_Records for the task_
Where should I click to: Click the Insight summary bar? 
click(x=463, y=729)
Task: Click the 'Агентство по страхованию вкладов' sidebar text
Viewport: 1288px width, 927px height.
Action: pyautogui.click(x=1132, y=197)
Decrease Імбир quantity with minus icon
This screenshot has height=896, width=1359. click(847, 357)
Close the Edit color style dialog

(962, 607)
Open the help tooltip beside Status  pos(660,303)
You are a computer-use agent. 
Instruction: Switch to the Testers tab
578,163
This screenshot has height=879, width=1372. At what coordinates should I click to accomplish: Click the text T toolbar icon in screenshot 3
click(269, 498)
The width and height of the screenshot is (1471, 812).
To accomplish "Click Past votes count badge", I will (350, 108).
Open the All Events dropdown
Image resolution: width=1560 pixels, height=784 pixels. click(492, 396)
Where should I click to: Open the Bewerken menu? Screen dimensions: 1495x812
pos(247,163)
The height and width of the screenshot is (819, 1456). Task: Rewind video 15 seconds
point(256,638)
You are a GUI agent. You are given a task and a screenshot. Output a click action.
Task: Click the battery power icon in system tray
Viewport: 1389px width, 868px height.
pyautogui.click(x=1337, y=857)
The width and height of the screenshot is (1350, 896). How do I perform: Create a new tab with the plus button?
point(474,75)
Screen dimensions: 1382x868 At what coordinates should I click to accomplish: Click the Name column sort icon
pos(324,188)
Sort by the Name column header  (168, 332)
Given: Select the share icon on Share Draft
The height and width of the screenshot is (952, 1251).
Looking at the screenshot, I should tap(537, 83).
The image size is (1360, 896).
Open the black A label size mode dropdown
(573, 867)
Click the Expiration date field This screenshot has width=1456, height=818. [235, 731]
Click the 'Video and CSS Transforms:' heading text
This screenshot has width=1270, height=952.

_Try it_
Please transcribe word for word the lines from the line with "Open the All Events dropdown" to the end of the material, both ends included.

_Answer space_
Open the All Events dropdown
Image resolution: width=1560 pixels, height=784 pixels. click(492, 396)
Where should I click to: Open the Bewerken menu? Screen dimensions: 1495x812
pos(247,163)
The height and width of the screenshot is (819, 1456). Task: Rewind video 15 seconds
point(256,638)
You are a GUI agent. You are given a task and a screenshot. Output a click action.
Task: Click the battery power icon in system tray
Viewport: 1389px width, 868px height.
pyautogui.click(x=1337, y=857)
The width and height of the screenshot is (1350, 896). How do I perform: Create a new tab with the plus button?
point(474,75)
Screen dimensions: 1382x868 At what coordinates should I click to accomplish: Click the Name column sort icon
pos(324,188)
Sort by the Name column header  (168, 332)
Given: Select the share icon on Share Draft
The height and width of the screenshot is (952, 1251).
Looking at the screenshot, I should tap(537, 83).
The image size is (1360, 896).
Open the black A label size mode dropdown
(573, 867)
Click the Expiration date field This screenshot has width=1456, height=818. [235, 731]
Click the 'Video and CSS Transforms:' heading text
This screenshot has width=1270, height=952.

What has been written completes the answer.